Toast 5 is cool because you can still use iMovie to create a VCD. Toast provides a plugin for iMovie so that the movies you create with iMovie can be automagically burned directly onto a CD, or, if you prefer, just drag any QuickTime movie onto the Toast icon and badda bing, badda boom, instant VCD. The quality of the video is not as good as what you might get with iDVD, but it's good enough. The only thing missing is the ability to make some cool menus like in iDVD. But if you think of the money you'll save, it's a small inconvenience.
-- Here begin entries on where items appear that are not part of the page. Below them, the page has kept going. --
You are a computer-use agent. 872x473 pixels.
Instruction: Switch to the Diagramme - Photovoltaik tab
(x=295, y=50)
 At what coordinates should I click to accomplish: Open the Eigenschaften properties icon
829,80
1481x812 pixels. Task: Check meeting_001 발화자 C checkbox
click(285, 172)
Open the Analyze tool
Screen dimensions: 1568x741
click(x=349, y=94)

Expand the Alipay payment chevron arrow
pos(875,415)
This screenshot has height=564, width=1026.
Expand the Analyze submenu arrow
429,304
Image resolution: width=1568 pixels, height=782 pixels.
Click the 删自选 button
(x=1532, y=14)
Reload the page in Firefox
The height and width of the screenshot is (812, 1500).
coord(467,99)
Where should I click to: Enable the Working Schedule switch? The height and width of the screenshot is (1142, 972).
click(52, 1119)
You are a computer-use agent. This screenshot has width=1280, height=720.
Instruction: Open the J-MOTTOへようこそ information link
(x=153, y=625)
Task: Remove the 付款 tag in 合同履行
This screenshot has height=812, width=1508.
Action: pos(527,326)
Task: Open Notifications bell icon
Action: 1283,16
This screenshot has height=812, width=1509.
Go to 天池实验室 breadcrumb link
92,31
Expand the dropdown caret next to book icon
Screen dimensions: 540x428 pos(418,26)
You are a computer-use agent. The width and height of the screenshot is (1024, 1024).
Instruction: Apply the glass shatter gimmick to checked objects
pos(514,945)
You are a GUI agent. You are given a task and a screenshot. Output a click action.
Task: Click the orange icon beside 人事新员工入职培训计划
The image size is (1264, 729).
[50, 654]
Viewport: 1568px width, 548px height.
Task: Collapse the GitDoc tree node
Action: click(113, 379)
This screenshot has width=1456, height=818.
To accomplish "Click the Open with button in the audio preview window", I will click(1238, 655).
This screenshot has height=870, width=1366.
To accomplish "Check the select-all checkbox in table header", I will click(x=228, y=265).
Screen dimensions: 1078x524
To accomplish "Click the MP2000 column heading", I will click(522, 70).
Of course, Apple could come along and give iDVD VCD creation capability, but thus far, Apple seems uninterested. That's OK by me; Roxio seems to have done a good job in filling this void in Apple's Digital Hub.

I should mention that there's a Web site that caters to the creation of disc based video (VCD, SVCD, and DVD). Stop by vcdhelp if you are looking for general information about all things VCD. There is a wealth of very useful information on how to capture video, create VCDs with various products on both the Mac and PC, and how best to play your videos back.

Now, your dear Aunt Unice in Ithaca can vicariously enjoy your vacations, your new house, your 8 lbs bass, your kids, your dog, or your gerbil, and it won't set you back a small fortune. You can afford to send video updates often, which is likely to make you her favorite niece or nephew.

Vern Seward is a frustrated writer who currently lives in Orlando, FL. He's been a Mac fan since Atari Computers folded, but has worked with computers of nearly every type for 20 years.